Understand IDTR register?

Question

I can't understand this image which explain IDTR in intel X86-64 processor.

IDT base adress size is 64 and I totally get that since it can be nearly anywhere in memory.

But, why IDT limit is 16 bits? why we need all of these bits?

each vector is of size 16 and there are 256 vector so the maximum addition I need to represent is 16*256=4096 which can be done in 12 bits not 16.

Answer 1

First, keep in mind that this mechanism dates back to the 32-bit 80386, where lidt would load a 32-bit base and 16-bit limit.

I think there are two reasons for using a 16-bit limit even though 12 bits would suffice:

1. lidt takes a base/limit pair in the same format as lgdt (indeed the two instructions are documented on the same page in Intel manuals). And lgdt really did need a 16-bit limit, since the global descriptor table could be up to 64 Kbytes, corresponding to 8K entries of 8 bytes each (again for the 32-bit machine). This number was clearly chosen so that a 16-bit selector, corresponding to the 8086's 16-bit segment registers, could be used as a byte index into the GDT, after masking off its low 3 bits which were used to select between LDT/GDT and specify the requestor privilege level.

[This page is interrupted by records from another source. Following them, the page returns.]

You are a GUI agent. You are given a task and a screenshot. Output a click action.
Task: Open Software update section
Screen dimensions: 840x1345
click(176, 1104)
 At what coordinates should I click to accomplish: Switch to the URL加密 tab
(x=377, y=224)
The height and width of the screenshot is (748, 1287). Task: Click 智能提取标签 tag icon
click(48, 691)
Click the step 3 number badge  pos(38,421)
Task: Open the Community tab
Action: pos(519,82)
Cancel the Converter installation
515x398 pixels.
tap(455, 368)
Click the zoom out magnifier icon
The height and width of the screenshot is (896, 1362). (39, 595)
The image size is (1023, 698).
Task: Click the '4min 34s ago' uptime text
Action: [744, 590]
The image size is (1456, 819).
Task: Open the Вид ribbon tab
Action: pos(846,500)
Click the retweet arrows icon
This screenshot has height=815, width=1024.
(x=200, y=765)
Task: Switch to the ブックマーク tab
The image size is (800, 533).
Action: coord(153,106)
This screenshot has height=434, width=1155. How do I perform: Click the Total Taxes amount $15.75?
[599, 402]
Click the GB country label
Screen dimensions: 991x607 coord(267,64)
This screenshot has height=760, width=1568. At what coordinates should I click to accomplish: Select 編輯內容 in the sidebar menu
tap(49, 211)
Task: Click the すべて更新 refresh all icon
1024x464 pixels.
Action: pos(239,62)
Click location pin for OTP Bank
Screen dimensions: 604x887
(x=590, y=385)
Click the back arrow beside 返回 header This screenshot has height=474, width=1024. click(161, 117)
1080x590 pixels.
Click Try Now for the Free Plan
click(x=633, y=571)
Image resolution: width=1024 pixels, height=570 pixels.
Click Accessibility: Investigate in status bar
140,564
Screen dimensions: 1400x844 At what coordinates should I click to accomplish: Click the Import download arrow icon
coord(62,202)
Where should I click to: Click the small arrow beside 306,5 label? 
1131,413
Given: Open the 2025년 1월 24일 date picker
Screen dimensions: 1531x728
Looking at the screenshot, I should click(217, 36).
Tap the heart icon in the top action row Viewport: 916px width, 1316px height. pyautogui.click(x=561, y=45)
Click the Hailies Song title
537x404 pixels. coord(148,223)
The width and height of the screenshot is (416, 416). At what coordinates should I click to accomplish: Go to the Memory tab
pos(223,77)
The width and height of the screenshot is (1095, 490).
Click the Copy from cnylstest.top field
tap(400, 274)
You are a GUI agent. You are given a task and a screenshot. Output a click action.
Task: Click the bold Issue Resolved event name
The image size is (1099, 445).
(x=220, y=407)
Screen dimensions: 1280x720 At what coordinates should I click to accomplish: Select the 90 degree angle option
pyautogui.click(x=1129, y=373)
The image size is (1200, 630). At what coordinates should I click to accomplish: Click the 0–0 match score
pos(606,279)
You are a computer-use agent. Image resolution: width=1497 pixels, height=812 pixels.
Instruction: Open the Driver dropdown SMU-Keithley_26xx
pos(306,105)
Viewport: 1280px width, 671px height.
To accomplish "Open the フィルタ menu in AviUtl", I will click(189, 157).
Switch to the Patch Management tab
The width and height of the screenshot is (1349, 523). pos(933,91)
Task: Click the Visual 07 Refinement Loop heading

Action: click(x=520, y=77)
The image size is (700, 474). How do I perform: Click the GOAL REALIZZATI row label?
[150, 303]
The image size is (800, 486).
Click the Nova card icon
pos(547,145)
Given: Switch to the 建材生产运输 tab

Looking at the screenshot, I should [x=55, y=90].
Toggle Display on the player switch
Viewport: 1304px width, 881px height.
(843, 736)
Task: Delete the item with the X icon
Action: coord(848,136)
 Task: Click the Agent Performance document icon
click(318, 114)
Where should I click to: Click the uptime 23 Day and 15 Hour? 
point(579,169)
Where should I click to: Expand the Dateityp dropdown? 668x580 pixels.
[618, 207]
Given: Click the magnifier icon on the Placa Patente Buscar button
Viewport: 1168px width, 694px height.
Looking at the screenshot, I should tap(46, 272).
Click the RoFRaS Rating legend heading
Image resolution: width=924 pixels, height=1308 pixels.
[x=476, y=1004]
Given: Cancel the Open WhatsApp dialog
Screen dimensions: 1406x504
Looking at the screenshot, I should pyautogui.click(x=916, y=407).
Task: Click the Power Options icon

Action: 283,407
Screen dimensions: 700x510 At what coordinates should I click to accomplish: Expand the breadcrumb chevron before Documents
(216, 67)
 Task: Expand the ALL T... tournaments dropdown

   Using the same format for both instructions probably allowed them to share microcode between them, slightly reducing the 80386's cost and complexity.

2. Since the smallest addressable unit is the byte, saving 4 bits is rather pointless, because there's no easy way to use half a byte for something else. I suppose Intel could have said the high 4 bits of the limit field were reserved, and maybe thought of some other use for them in later CPUs (e.g. to enable new interrupt-handling features), but, well, they didn't.